DIGITS Automatic Train/Val Split

jtillett86 · April 30, 2018, 5:58pm

I’m trying to load in a dataset into DIGITS for object detection. The dataset is in KITTI format, but the folder structure is not split up into separate training and validation folders. I read here (DIGITS/ImageFolderFormat.md at master · NVIDIA/DIGITS · GitHub) that DIGITS can automatically split up your dataset for you. Unfortunately, I can’t seem to be able to do this. If I leave the validation folder fields blank, I get an error “Folder does not exist or is not reachable” and can’t proceed. If I enter the same folders as the training data, I get that same error but for both the training and validation fields. Any idea how to get DIGITS to automatically split up the dataset?
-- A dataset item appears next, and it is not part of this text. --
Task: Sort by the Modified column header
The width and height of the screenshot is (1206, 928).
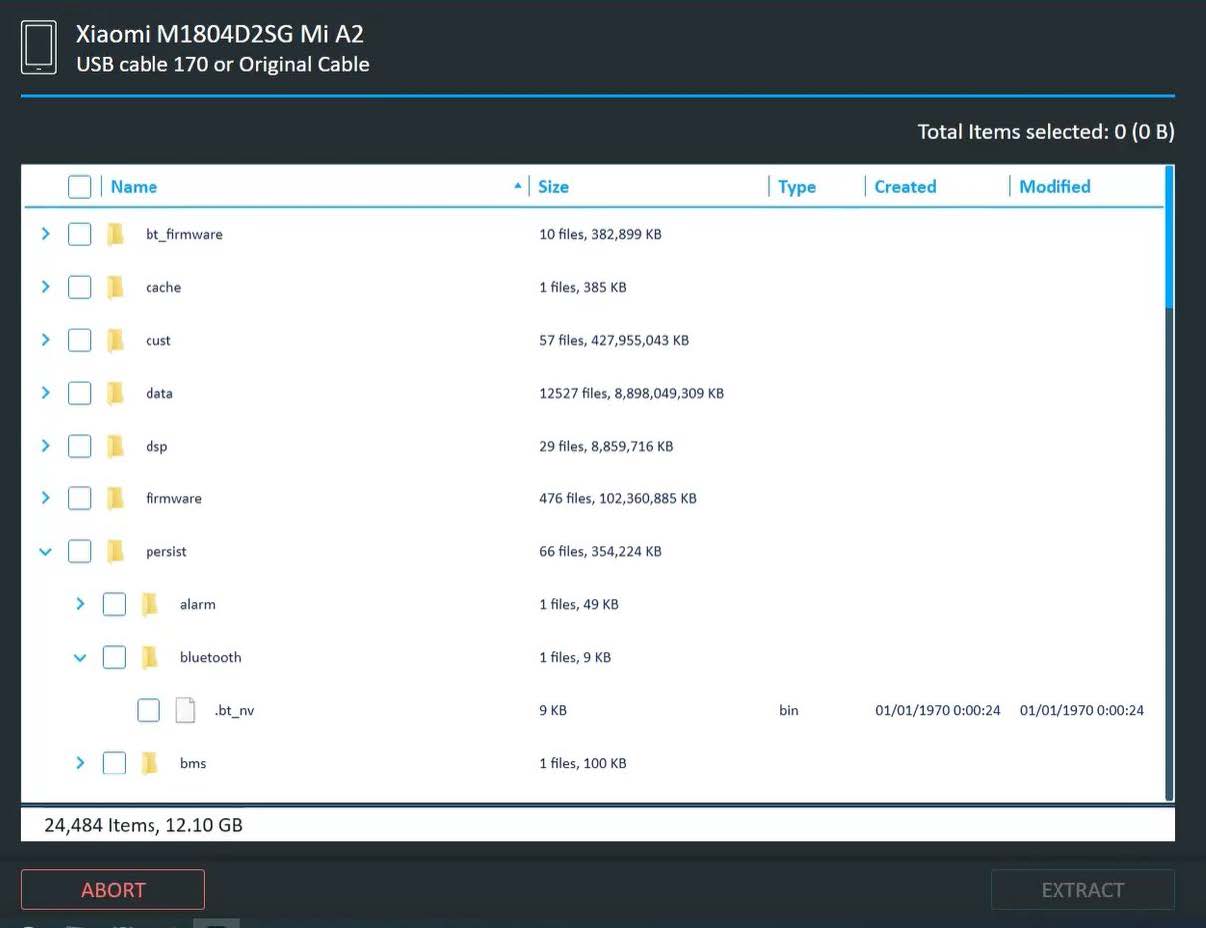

tcyang · April 30, 2018, 7:41pm

I believe this behavior is by design. DIGITS does not automatically split dataset of object detection into training and validation. In many cases, the frames are extracted from videos. If DIGITS just randomly split frames into training and validation, it is likely frames from the same video go to both training and validation. In that case, the validation accuracy will become artificially inflated. It’s better for users to separate dataset into training and validation based on their knowledge on the source of frames. Such as splitting video files into two disjoint sets, and extracting frames from one set to form training dataset and from the other to form validation.